NEW YORK — Researchers have uncovered five genetic variants that influence the course of Parkinson's disease and developed a polygenic score to predict which patients will likely develop dementia related to the disease.

Nearly 1 million people in the US are estimated to have Parkinson's disease, which is marked by tremors, muscle stiffness, and balance issues. The course of the disease can be variable, and some patients also develop dementia, which greatly affects quality of life.

While genetic loci like GBA and APOE have been tied to cognitive decline in Parkinson's disease, researchers led by Harvard Medical School's Clemens Scherzer sought to find additional genetic variants that may influence disease progression. As they reported Thursday in Nature Genetics, they used a cohort of nearly 4,000 Parkinson's disease patients to conduct a genome-wide survival study, in which they uncovered a link between a locus in RIMS2 and disease progression as well as other loci with suggestive ties to disease course.

A polygenic hazard score encompassing these loci, meanwhile, could identify individuals with more aggressive Parkinson's disease, which could enable better clinical trials of treatments. "I hope that polygenic hazard scores will be useful for precision medicine trials," Scherzer said in an email. "Polygenic scores could help enrich clinical trials with a homogeneous target population. Ascertaining therapeutic efficacy using traditional trial designs for Parkinson's has not been successful, in part because these trials enrolled heterogeneous, noisy 'all comers.'"

The researchers analyzed the effects of 11.2 million variants on cognitive decline — as measured by a standard test of cognitive function — using 4,872 individuals with Parkinson's disease from 15 study cohorts. Following quality control steps, the researchers split the group into a discovery population of 2,650 individuals and a validation population of 1,171 individuals.

Through their genome-wide survival study, they identified and validated a signal in the RIMS2 locus that was associated with cognitive decline. RIMS2 encodes the regulating synaptic membrane exocytosis 2 protein, and knocking out its ortholog in mice leads to memory problems in the animals.

In their combined analysis, individuals with the lead variant in RIMS2 were more than four times as likely to develop dementia than those without the variant. The researchers likewise noted that cognitive function scores of carriers of the RIMS2 variant declined more quickly compared to noncarriers.

The analysis also uncovered loci in TMEM108 and WWOX that had suggestive ties to Parkinson's disease progression and confirmed established links between GBA and APOE and disease progression.

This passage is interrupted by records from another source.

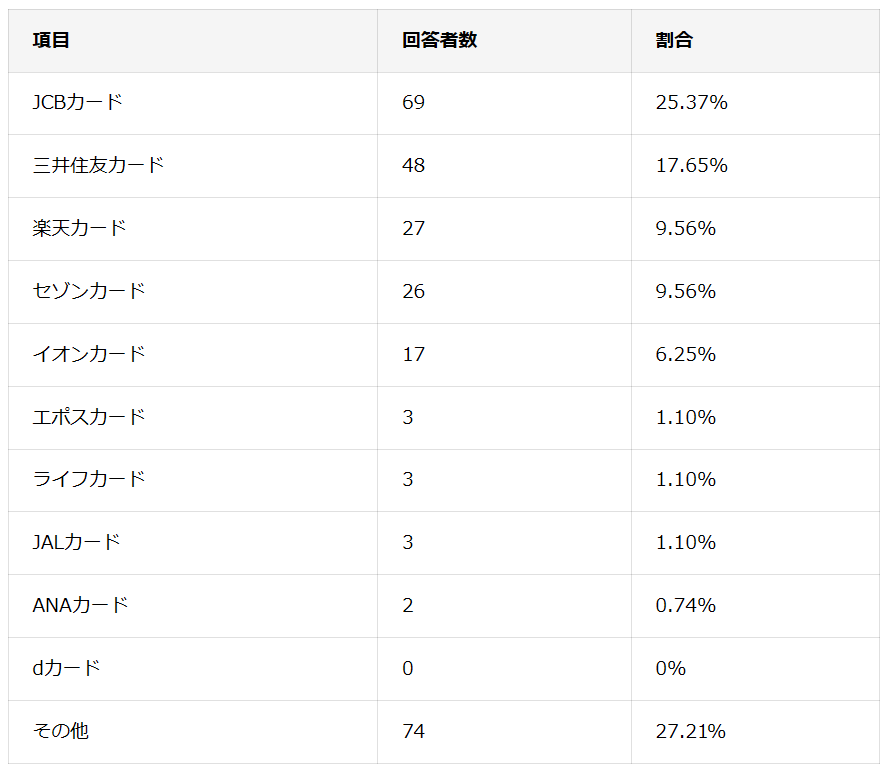The width and height of the screenshot is (890, 770).
Task: Select the 17.65% percentage cell
Action: [x=691, y=165]
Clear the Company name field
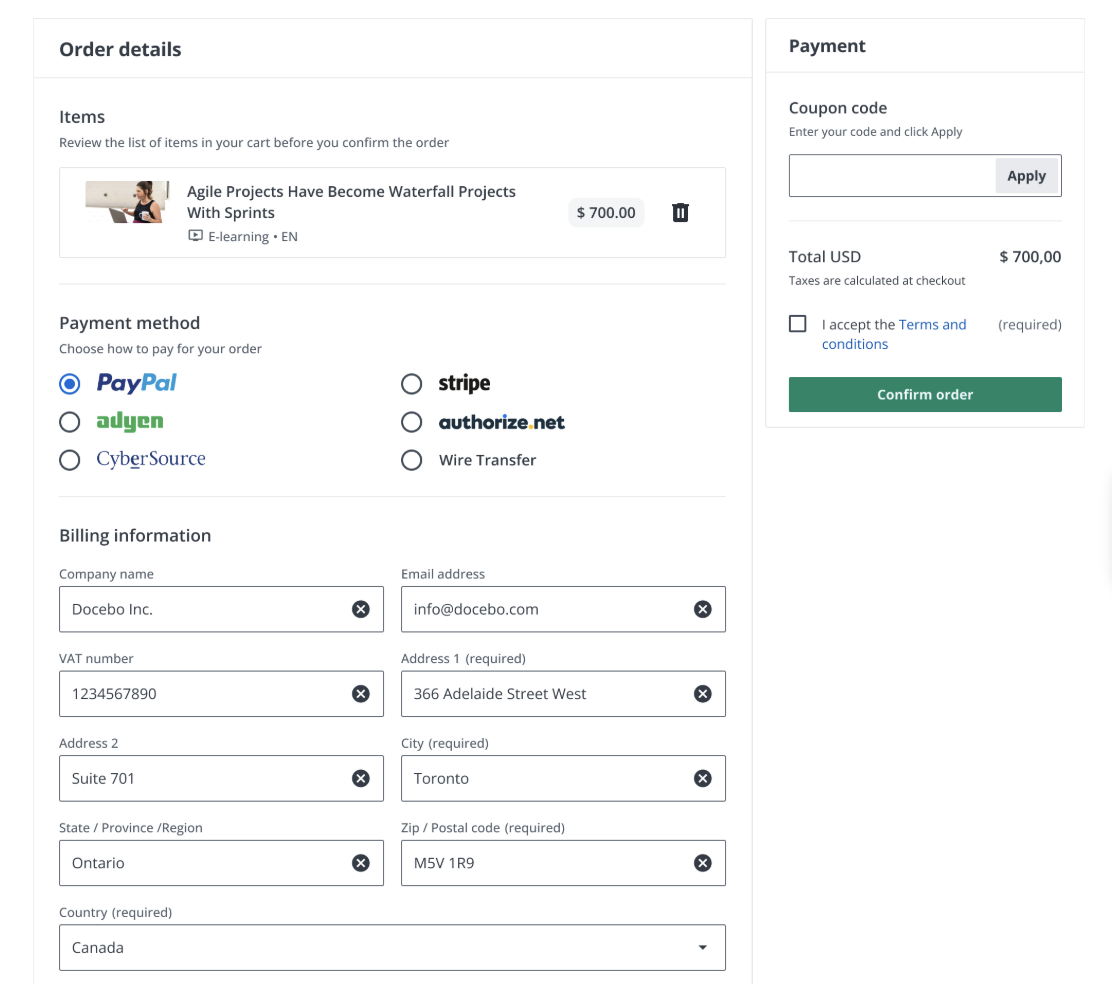Image resolution: width=1112 pixels, height=984 pixels. coord(361,609)
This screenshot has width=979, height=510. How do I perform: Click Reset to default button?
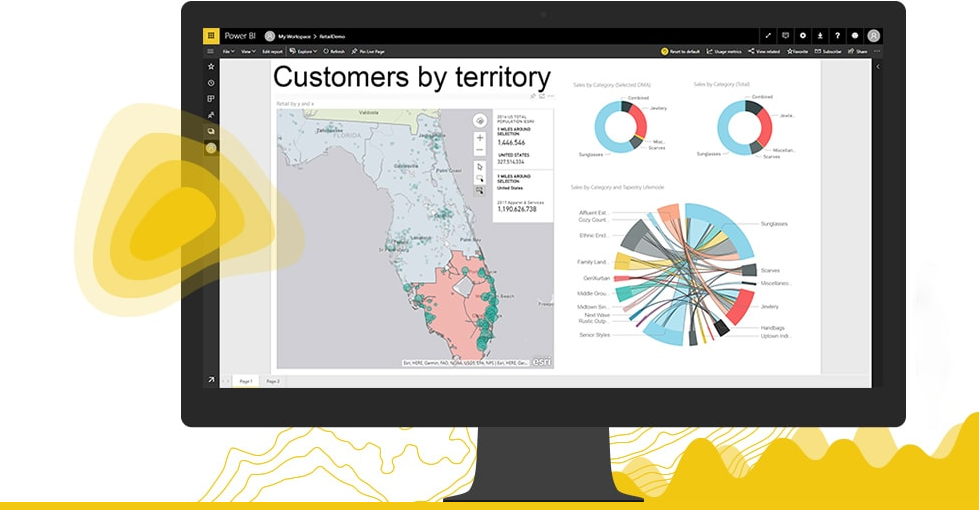point(679,51)
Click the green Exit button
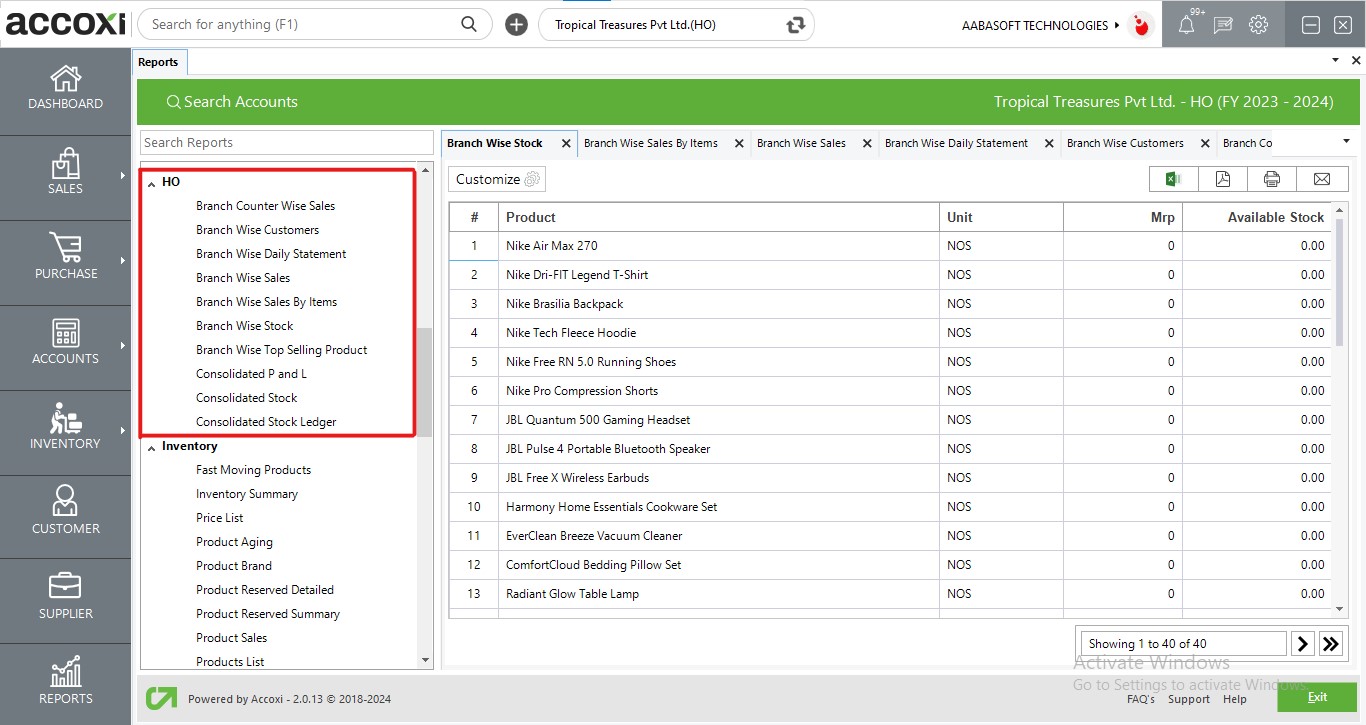The image size is (1366, 725). point(1316,696)
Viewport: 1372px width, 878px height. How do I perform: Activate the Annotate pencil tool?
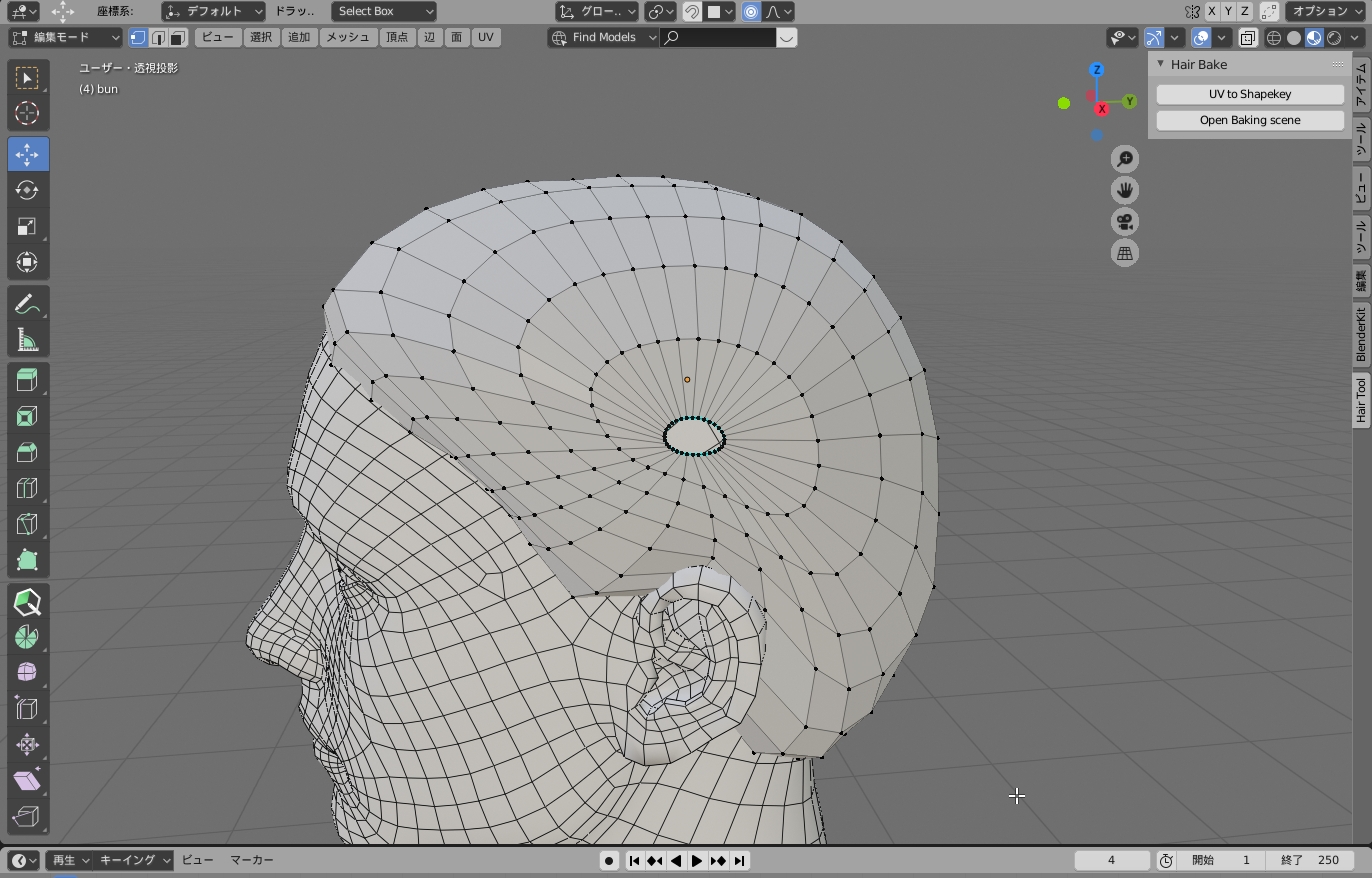27,305
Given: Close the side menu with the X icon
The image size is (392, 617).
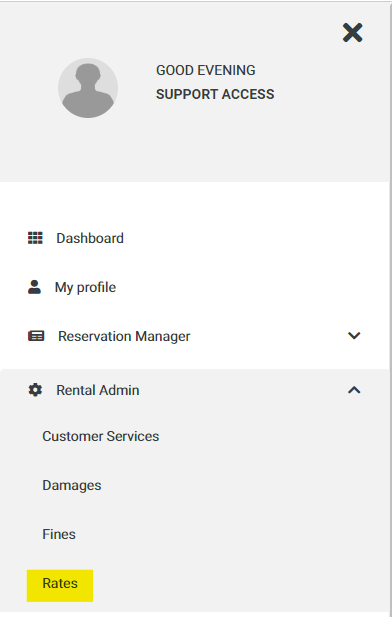Looking at the screenshot, I should pos(352,32).
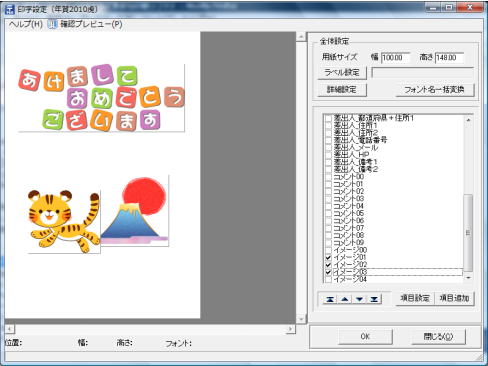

These disease progression-linked loci differ from those that have been associated with susceptibility to Parkinson's disease, suggesting the genetic drivers of disease development differ from those that influence progression, the researchers noted. "The baseline assumption equating susceptibility genetics and progression genetics may be overly simplistic," Scherzer said. "I believe over the next [few] years we will develop a much more granular and dynamic view of genetic architecture across the dimensions of time, cells, and traditional phenotypes."

Based on their findings, the researchers developed a polygenic risk score to predict which individuals with Parkinson's disease will develop dementia. They found that nearly 90 percent of patients with low scores survived for 10 years after disease onset without developing dementia.

The study's results highlight possible new therapeutic targets to transform fast-progressing disease into a slower-moving version and boost patients' quality of life, the researchers noted. At the same time, the polygenic scores could be used to identify people for clinical trials who may benefit the most from therapeutic intervention.

Scherzer added that his lab's ultimate goal is to be able to determine what drives disease in each patient and use personalized therapies to then prevent its progression.